For the moment I can see and hear only the husband. He is sizing up the pillory, the great unwieldy cross of wood where he has spent the most part of a week. He proves himself to be as clever with an axe as he has been with a plow. His first strike is a little high. The oak of the upright is too hard for him, but lower down, where the timbers have been dampened and the surface worn away a bit by weather and by time, his axe bite takes a mouthful at first try. He cuts out the chip with a sideways blow, and then addresses his old resting place from the other side, until even I can see the hollow where the axe has landed. I hear his every strike. I do not think it takes him more than thirty, but I am no longer watching him. I have caught sight of the Mistress herself, my eyes drawn to her by the skittering of a narrow thread of smoke, the burning faggot she is holding as she hurries in and out of the final cottages, checking there is nothing left to steal and then setting fire to anything that is dry. Her head and shoulders are wrapped in velvet, to protect her from the smoke, I guess. She has my short-bladed sword in her free hand. I have forgotten how small she is. Her smoky trail is like a moth’s, erratic, willful, spirited.

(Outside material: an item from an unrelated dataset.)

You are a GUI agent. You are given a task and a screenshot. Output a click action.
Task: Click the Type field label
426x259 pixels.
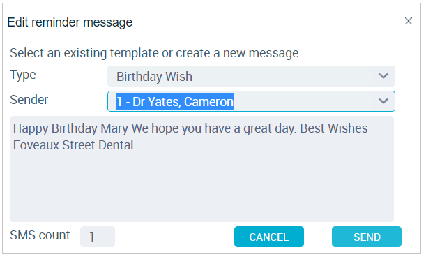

I know I have to drag myself away from this high window. I do not believe that Mistress Beldam intends to part from here leaving the manor intact. When she reaches the last house of the village and has satisfied herself that everything is beyond rescue, she is bound to scamper down the lane, together with whatever livestock has been panicked by the blaze, to where her husband is now resting from his exertions, with the pillory as dead as mutton at his feet. Then they will continue through the orchard’s apple strew to finish off the manor farm buildings left by Brooker Higgs, the Derby twins and their moonball. If there’s to be a fire started in the dry wood of the downstairs rooms, I could not be in a worse place — in the high turret of a timber house with a wooden ladder, a collapsed staircase and a wide stairway to hurry down before I even reach the flames. Indeed, I wonder if this has been her plan all along, to lure me, through some sorcery beyond my understanding, to this upper space and then to bake me here.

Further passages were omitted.